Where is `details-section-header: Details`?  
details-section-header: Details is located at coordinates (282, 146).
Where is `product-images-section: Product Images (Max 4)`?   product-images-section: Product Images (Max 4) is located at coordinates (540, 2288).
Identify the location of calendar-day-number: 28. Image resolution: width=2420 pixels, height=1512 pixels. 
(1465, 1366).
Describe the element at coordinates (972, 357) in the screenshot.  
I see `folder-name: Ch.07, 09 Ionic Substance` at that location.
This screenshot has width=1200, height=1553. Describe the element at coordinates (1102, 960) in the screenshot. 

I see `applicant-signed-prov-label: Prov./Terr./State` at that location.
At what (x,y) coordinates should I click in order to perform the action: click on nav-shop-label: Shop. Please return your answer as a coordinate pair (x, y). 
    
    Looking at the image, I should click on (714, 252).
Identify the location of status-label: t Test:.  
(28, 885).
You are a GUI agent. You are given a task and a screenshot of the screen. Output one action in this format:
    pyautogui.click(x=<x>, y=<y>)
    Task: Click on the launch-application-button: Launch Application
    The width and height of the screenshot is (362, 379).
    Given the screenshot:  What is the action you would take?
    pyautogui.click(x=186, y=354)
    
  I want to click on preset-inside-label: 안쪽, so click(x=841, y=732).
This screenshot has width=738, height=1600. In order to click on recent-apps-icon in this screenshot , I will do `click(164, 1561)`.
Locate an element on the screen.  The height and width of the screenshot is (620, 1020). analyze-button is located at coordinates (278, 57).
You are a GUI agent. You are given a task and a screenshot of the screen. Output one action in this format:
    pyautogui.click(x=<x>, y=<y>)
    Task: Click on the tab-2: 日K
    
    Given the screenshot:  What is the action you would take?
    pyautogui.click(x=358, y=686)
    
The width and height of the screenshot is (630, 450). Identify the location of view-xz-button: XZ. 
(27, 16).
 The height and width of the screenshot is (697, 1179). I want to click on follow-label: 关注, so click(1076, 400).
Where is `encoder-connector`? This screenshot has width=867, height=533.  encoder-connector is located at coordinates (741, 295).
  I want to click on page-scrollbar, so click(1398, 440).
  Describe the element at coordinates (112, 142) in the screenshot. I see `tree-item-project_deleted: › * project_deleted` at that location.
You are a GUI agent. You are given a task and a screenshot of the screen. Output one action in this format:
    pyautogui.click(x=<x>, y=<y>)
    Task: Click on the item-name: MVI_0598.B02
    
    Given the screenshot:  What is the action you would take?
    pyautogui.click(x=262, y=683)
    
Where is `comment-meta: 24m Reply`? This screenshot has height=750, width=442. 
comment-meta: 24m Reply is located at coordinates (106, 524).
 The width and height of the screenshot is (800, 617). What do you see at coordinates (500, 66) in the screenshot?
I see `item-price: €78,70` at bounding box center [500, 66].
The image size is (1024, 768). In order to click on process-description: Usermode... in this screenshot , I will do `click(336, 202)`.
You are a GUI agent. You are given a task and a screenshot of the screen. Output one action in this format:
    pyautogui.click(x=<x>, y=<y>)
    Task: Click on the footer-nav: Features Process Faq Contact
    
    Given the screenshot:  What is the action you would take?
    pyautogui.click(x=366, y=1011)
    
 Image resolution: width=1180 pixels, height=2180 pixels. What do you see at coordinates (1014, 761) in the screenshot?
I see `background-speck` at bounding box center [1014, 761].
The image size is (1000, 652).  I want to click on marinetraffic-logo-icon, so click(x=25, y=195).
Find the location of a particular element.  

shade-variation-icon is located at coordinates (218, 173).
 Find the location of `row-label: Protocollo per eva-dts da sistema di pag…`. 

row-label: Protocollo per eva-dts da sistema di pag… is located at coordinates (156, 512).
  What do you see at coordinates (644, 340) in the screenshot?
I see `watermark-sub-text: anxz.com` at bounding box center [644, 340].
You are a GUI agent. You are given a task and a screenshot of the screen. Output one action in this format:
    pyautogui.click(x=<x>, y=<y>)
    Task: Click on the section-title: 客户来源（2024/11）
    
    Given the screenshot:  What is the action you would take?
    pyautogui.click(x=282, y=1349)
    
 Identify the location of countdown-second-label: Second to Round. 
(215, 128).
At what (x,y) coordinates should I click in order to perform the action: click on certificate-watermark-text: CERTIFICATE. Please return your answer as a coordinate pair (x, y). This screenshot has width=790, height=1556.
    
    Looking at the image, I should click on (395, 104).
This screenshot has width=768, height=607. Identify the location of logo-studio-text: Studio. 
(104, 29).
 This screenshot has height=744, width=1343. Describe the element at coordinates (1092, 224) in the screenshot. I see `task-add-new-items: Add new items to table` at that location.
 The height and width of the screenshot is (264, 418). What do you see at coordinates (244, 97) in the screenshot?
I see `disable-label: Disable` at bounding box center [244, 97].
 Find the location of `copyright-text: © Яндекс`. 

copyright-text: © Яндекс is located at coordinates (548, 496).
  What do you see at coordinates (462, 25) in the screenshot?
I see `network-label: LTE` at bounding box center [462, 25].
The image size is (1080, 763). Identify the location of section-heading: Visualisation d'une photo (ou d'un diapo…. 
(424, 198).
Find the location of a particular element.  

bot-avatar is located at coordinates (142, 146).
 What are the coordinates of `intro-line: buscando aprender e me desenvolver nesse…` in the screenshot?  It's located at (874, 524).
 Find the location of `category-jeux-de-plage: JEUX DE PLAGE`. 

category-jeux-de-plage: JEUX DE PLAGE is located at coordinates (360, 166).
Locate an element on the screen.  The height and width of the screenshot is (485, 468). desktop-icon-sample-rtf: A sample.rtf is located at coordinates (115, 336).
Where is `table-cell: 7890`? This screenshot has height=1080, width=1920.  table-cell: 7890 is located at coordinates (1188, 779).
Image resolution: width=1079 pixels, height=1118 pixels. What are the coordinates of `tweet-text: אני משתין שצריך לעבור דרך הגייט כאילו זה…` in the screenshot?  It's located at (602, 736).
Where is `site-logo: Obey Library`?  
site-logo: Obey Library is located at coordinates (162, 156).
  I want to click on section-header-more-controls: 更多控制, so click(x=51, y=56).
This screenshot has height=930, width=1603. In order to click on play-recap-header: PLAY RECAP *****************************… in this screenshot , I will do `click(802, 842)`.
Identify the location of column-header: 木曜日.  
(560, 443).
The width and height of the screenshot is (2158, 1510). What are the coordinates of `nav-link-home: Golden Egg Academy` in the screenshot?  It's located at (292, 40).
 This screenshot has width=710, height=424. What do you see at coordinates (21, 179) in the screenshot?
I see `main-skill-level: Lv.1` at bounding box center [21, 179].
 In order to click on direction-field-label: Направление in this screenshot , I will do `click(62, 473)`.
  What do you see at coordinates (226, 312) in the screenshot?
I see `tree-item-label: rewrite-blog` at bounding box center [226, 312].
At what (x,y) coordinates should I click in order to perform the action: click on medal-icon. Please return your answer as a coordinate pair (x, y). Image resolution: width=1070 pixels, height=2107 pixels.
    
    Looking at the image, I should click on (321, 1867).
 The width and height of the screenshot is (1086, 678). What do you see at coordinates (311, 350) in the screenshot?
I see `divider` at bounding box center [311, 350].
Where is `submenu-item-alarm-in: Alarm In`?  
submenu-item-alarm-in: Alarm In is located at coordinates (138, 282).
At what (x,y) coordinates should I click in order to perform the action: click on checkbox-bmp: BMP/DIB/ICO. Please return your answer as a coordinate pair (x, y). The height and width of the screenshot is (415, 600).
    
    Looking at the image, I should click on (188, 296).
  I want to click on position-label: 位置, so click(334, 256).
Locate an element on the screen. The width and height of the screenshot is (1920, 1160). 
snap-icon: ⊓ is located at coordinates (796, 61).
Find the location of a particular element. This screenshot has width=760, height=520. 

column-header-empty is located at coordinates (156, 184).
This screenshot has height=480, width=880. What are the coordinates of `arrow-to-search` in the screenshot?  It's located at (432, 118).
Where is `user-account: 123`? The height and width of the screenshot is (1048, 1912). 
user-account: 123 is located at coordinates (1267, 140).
···
Exercise aim:
Copy the listing word for word, from its first line down to and including the line that contains "(1465, 1366).".

Reply to the task:
Where is `details-section-header: Details`?  
details-section-header: Details is located at coordinates (282, 146).
Where is `product-images-section: Product Images (Max 4)`?   product-images-section: Product Images (Max 4) is located at coordinates (540, 2288).
Identify the location of calendar-day-number: 28. Image resolution: width=2420 pixels, height=1512 pixels. 
(1465, 1366).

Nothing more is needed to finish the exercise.